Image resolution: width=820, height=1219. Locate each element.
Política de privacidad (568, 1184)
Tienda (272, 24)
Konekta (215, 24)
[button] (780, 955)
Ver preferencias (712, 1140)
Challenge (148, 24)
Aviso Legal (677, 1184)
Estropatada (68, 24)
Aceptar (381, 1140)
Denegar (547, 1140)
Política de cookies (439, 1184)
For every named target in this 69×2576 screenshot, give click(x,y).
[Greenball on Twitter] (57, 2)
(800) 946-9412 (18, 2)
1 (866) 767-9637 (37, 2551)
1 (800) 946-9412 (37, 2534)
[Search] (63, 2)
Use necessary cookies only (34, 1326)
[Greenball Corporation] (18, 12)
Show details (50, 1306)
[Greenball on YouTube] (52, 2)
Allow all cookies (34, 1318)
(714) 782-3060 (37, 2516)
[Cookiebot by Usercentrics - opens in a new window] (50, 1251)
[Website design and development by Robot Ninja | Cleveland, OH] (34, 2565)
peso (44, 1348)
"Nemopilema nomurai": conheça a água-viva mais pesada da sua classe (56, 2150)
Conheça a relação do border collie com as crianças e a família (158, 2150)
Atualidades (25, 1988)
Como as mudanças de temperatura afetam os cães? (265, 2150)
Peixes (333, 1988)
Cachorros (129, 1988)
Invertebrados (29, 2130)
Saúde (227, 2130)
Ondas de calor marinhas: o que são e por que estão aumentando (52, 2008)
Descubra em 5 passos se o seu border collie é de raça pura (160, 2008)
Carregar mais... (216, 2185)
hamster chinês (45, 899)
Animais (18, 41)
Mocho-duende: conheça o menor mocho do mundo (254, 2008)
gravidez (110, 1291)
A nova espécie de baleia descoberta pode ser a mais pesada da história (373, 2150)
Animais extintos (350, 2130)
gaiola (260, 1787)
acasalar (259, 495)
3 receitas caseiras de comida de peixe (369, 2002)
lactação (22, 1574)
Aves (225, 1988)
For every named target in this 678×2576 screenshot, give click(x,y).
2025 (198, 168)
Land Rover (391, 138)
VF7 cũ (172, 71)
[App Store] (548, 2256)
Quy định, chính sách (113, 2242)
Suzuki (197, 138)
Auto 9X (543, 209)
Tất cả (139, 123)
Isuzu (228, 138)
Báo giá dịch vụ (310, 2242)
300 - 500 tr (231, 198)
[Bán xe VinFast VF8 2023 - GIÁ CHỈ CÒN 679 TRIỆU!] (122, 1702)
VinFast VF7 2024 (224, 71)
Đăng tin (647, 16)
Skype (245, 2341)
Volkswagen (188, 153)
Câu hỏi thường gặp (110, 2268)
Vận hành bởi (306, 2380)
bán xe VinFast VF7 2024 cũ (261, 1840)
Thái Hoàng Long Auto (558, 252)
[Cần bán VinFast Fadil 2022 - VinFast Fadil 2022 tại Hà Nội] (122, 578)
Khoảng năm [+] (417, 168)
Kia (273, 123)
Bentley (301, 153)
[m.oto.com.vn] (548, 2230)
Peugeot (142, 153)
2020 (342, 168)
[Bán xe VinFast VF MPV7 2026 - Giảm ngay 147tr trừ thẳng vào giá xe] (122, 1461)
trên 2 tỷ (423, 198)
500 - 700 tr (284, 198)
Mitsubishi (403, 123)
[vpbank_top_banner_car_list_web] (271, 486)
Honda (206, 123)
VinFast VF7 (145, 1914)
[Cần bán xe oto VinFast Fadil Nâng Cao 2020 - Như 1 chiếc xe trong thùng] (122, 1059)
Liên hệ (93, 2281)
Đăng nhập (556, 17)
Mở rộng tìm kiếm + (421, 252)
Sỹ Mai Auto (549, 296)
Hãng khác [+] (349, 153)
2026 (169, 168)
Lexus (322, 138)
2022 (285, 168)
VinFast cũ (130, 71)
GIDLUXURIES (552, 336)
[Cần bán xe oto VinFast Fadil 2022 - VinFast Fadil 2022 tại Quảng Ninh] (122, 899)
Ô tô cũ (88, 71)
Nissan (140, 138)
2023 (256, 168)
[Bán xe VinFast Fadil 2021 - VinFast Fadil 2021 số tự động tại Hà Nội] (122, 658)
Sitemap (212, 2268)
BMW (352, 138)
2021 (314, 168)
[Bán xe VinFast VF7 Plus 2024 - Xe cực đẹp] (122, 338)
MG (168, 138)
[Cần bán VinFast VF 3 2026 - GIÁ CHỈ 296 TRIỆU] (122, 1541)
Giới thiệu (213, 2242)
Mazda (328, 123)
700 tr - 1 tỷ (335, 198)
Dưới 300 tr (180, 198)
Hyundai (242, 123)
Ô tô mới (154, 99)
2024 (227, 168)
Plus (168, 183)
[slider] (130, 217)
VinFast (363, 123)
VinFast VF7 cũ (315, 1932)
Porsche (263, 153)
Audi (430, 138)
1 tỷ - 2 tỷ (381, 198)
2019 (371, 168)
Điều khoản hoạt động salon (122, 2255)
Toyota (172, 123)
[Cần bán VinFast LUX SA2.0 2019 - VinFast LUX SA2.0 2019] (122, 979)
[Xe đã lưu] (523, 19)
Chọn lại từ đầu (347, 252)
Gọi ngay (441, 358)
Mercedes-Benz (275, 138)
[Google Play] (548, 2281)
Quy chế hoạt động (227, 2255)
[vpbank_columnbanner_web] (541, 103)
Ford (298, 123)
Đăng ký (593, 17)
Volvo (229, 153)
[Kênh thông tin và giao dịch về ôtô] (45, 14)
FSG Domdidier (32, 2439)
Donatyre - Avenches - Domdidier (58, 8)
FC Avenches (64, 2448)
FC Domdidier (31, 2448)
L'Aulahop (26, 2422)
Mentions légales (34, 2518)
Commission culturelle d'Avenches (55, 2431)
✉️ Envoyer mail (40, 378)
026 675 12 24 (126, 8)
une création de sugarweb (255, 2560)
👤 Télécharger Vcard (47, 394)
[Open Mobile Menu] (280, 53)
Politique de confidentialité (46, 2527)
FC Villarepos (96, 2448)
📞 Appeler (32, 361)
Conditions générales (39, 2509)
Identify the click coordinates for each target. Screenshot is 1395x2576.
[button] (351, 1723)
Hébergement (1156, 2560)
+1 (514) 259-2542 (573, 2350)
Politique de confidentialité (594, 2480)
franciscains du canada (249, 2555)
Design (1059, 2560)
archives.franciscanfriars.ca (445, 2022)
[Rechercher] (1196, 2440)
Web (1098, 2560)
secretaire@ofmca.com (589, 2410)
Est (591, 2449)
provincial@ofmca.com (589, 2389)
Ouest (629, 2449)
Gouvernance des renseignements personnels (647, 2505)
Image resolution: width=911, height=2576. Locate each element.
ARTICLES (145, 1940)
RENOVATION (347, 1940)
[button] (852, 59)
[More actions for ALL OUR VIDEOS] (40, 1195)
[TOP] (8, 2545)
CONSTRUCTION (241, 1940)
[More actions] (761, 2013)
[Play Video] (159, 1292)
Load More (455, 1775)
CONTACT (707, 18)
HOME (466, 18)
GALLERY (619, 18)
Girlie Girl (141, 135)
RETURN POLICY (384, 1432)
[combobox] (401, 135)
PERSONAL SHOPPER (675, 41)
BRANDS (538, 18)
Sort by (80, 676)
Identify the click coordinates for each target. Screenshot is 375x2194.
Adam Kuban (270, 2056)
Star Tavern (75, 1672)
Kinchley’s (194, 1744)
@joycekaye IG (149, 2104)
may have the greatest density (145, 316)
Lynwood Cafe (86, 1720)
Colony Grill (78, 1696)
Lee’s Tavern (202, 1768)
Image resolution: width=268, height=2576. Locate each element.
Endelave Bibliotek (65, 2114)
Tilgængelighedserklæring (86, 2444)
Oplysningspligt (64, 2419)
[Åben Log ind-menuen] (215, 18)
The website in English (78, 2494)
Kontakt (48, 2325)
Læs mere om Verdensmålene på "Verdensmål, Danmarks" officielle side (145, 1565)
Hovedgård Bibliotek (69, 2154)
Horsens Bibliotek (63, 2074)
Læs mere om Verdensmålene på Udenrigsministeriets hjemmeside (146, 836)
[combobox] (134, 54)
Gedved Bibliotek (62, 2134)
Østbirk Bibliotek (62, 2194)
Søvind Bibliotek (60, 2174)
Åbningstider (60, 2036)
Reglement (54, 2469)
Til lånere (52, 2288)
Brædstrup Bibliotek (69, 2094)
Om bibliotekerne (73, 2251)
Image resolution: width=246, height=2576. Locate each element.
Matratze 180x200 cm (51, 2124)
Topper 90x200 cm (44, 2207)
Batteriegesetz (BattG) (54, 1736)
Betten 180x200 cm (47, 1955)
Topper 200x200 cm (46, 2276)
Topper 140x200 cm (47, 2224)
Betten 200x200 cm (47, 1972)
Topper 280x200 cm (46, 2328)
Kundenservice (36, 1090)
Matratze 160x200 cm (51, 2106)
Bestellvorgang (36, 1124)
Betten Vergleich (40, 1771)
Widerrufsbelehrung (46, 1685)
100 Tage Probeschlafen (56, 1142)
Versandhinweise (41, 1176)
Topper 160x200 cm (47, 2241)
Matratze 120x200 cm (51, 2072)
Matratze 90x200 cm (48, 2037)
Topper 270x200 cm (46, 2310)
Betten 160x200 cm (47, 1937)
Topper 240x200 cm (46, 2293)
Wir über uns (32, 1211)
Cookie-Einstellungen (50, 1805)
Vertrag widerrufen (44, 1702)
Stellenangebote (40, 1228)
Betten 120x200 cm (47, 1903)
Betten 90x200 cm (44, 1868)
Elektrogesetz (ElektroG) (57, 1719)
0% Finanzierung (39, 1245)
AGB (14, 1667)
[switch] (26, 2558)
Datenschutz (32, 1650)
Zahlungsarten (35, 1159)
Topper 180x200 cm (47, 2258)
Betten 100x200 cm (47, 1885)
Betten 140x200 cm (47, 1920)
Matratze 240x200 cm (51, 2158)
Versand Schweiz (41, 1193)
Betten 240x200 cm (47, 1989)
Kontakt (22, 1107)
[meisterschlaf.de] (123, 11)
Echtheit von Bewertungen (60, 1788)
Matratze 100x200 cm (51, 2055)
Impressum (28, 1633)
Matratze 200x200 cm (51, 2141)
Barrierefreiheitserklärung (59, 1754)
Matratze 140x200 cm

WORK TO BE COMPLETED => Give the exact lines, and only those, from the line containing "gaiola (260, 1787)" through the line containing "Khoảng năm [+] (417, 168)" in the entries above.

RESULT OF THIS TASK =>
gaiola (260, 1787)
acasalar (259, 495)
3 receitas caseiras de comida de peixe (369, 2002)
lactação (22, 1574)
Aves (225, 1988)
For every named target in this 678×2576 screenshot, give click(x,y).
2025 (198, 168)
Land Rover (391, 138)
VF7 cũ (172, 71)
[App Store] (548, 2256)
Quy định, chính sách (113, 2242)
Suzuki (197, 138)
Auto 9X (543, 209)
Tất cả (139, 123)
Isuzu (228, 138)
Báo giá dịch vụ (310, 2242)
300 - 500 tr (231, 198)
[Bán xe VinFast VF8 2023 - GIÁ CHỈ CÒN 679 TRIỆU!] (122, 1702)
VinFast VF7 2024 (224, 71)
Đăng tin (647, 16)
Skype (245, 2341)
Volkswagen (188, 153)
Câu hỏi thường gặp (110, 2268)
Vận hành bởi (306, 2380)
bán xe VinFast VF7 2024 cũ (261, 1840)
Thái Hoàng Long Auto (558, 252)
[Cần bán VinFast Fadil 2022 - VinFast Fadil 2022 tại Hà Nội] (122, 578)
Khoảng năm [+] (417, 168)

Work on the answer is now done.